Planetary scientists, geologists and astrobiologists alike look forward to the wealth of new data that awaits them, not just from Perseverance, but also from Hope and Tianwen-1.
The 2020 Mars armada constitutes an important extension to the current fleet of operational orbiters, landers and rovers, and there’s even more to come in the future.
As Bell says: “The challenge is to solve the Red Planet’s mysteries and to help the future spacecraft, and – eventually – people that will be heading out to Mars.”
When will the Rosalind Franklin rover launch?
The European Space Agency’s (ESA’s) Rosalind Franklin rover has been beset with problems, predominantly with its giant parachutes.

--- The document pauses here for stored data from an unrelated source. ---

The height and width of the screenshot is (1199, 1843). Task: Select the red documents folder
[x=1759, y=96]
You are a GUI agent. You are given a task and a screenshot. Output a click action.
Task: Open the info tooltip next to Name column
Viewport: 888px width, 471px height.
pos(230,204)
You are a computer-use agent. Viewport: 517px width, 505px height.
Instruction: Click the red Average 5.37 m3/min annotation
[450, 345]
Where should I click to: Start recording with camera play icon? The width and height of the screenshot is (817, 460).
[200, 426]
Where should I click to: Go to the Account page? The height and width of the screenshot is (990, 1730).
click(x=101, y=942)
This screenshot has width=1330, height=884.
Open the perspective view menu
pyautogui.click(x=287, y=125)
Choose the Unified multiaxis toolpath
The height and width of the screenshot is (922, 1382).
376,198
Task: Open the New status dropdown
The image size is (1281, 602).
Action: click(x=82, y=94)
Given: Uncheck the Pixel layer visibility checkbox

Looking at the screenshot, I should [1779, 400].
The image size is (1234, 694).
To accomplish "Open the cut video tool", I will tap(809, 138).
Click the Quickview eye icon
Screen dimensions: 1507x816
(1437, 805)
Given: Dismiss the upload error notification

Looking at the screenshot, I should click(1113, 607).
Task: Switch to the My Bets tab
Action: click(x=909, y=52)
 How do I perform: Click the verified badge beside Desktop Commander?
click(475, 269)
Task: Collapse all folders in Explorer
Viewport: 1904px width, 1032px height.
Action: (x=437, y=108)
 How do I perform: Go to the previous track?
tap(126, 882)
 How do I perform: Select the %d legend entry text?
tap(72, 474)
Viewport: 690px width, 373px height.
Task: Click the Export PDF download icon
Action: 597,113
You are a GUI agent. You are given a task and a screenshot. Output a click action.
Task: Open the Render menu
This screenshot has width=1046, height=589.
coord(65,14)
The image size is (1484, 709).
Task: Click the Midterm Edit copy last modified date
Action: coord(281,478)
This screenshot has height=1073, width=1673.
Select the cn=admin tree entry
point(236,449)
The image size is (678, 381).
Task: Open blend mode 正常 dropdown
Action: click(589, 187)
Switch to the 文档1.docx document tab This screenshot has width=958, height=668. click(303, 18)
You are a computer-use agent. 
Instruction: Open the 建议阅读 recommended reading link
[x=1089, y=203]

While these issues have now been solved, says project scientist Jorge Vago, they couldn’t be executed in time for the launch – partly due to travel restrictions imposed by COVID-19.
“As it is, the earliest we will be able to execute these tests is late September 2020,” says Vago.
Rosalind Franklin – named after the British co-discoverer of DNA – is part
of ESA’s ExoMars programme.
Russia is providing the Kazachok lander that will deploy the rover to the surface and the Proton-M rocket which will launch it in September 2022, aiming for an arrival in spring 2023.
According to Vago, the project’s delay provides an opportunity to carry out a few improvements to the rover, such as replacing one of the spectrometers with
a better-performing spare, upgrading software and electronics, and reinforcing the hinges of the solar arrays.
Once on Mars, Rosalind Franklin will use its 2m-drill to go beneath the Martian surface and search for biosignatures of past Martian life.
Alongside this are cameras, microscopes, spectrometers and an organic molecule analyser.
The rover will work alongside the first instalment of the ExoMars programme, the Trace Gas Orbiter (TGO), which has been at the Red Planet since 2016, to gain a complete picture of what Mars is like.
“The good new is that TGO is doing great,” says Vago, “And we have fuel for more than 20 years.”
The Mars sample return mission
One of the most important tasks of NASA’s Perseverance rover is to collect soil samples and prepare them for a future return to Earth, where geologists and astrobiologist can study them in fully equipped terrestrial laboratories.
“It’s thrilling to think that these samples have the potential to lead to major, possible paradigm-shifting discoveries about Mars, our Solar System, and life beyond Earth,” says deputy project scientist Katie Stack Morgan.
Perseverance will seal the precious material – pebbles, soil and atmosphere – in some 40 titanium capsules that will be left at a small number of recovery spots, to be collected by a future space mission – probably a NASA/ESA collaborative effort.
This new, as-yet undefined (and un-funded) mission will comprise an orbiter, a lander, a small rover, some sort of capsule launch mechanism, the retrieval of the capsules in Mars orbit, a return flight to Earth, and a parachute drop of the container carrying the samples.
Given the necessary time to develop this complex mission, and the infrequent launch windows for a flight to Mars, it’s unlikely that scientists will have ‘fresh’ samples from the Red Planet under their microscopes before the early 2030s.
Mastcam-Z’s principal investigator Jim Bell, says: “For me, the idea of being able to help identify and select these samples is super exciting.”
Govert Schilling is is an astronomy journalist and broadcaster, and author of Ripples in Spacetime.